Ok, here goes. Just copying tidbits, but here are links too. The bold is just me, freaking out.
From NOLA
"Levee board officials around the area closed or prepared to close floodgates to protect low-lying areas. The Orleans Parish Levee District said it would close floodgates and sever Louisiana 11 and U.S. 90 at today at 6 p.m., cutting that route to or from the city. Most other floodgates already were closed. "
NOLA article
actually, that whole article is really interesting in retrospect. So, they shut off evac routes, before the storm even hit.

And here's what I don't understand.
This is from The Guardian, and it's written about like it is common knowledge.
"Williams only left his apartment after the authorities took the decision to flood his district in an apparent attempt to sluice out some of the water that had submerged a neighbouring district. Like hundreds of others he had heard the news of the decision to flood his district on the radio. The authorities had given people in the district until 5pm on Tuesday to get out - after that they would open the floodgates.

'We thought we could live without electricity for a few weeks because we had food. But then they told us they were opening the floodgates,' said Arineatta Walker, who fled the area with her daughter and two grandchildren.

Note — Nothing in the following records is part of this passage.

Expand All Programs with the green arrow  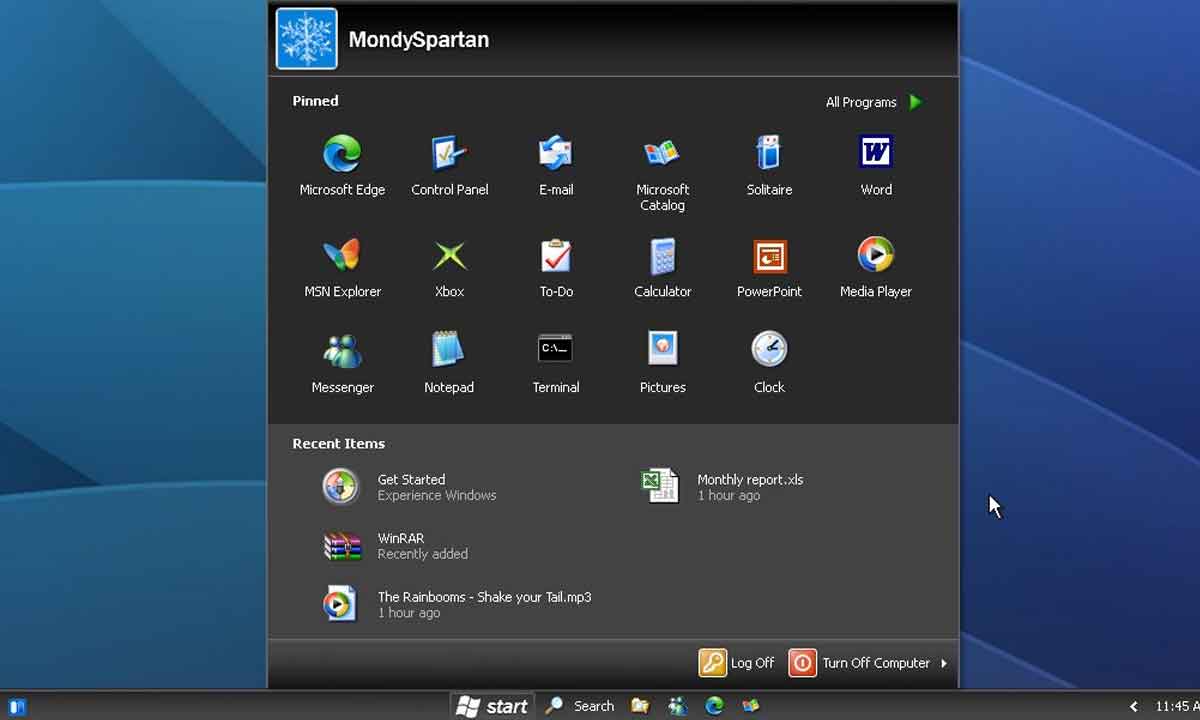pos(915,102)
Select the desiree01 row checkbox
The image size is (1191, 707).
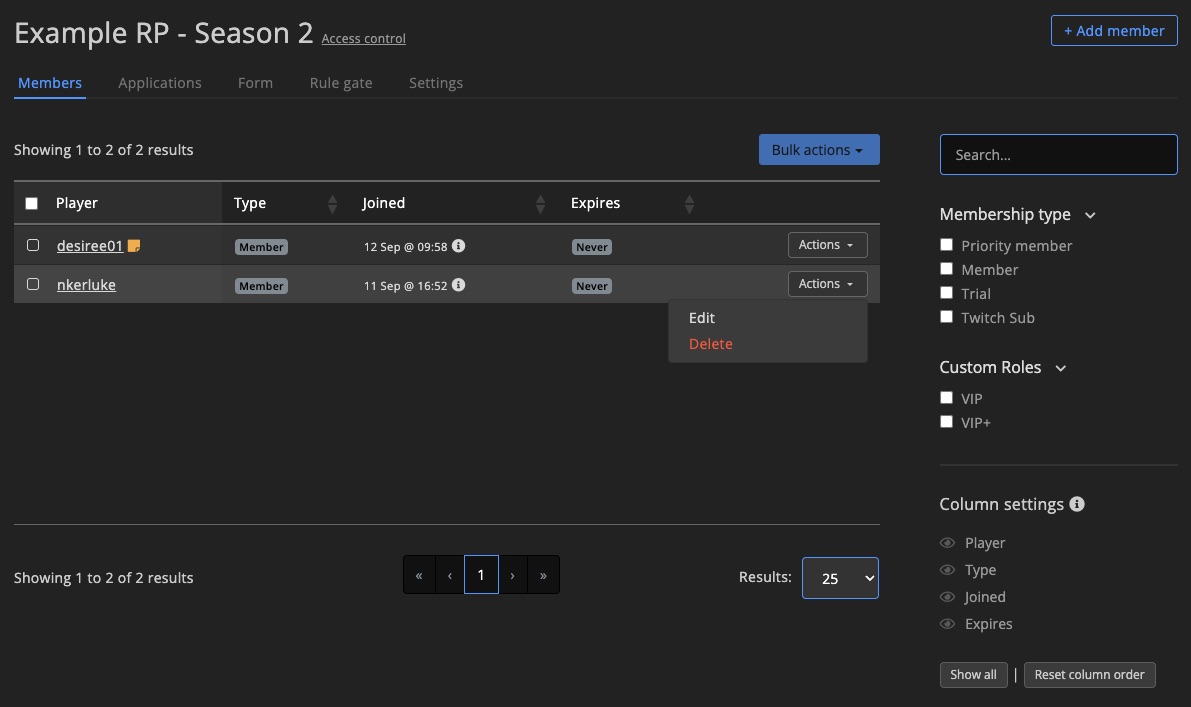(x=33, y=245)
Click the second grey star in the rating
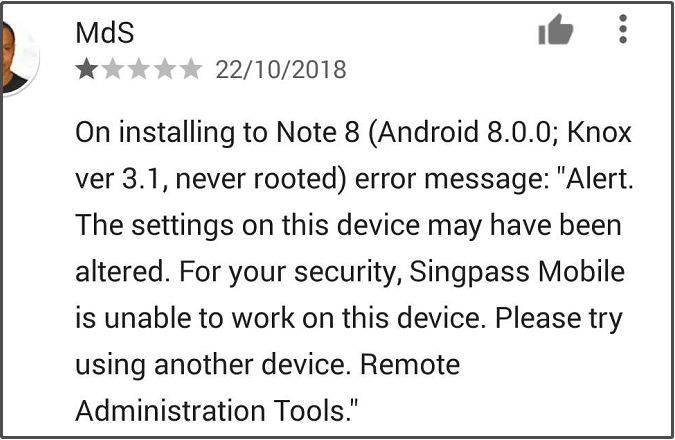The height and width of the screenshot is (440, 675). [x=113, y=69]
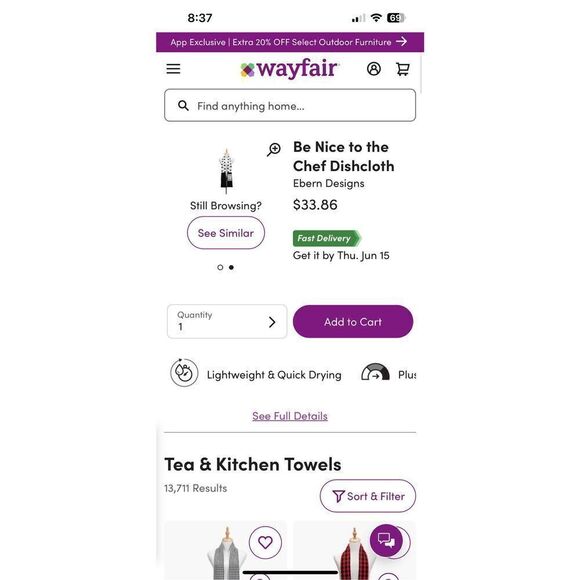The image size is (580, 580).
Task: Tap the magnifying glass search icon
Action: (183, 106)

'So about two o'clock we went on to the streets and we asked the army, "Where can we go?". And they said, "Just take off because there's no one going to come back for you." They kicked my family out of there. If I knew how to hotwire a car I would have,' Walker said." observer.guardian.co.uk...

Has anyone known that the flooding of the desperately poor 9th ward area was purposeful? Can this be true? Or am I reading this wrong? Was the army there already on Tuesday? So confused.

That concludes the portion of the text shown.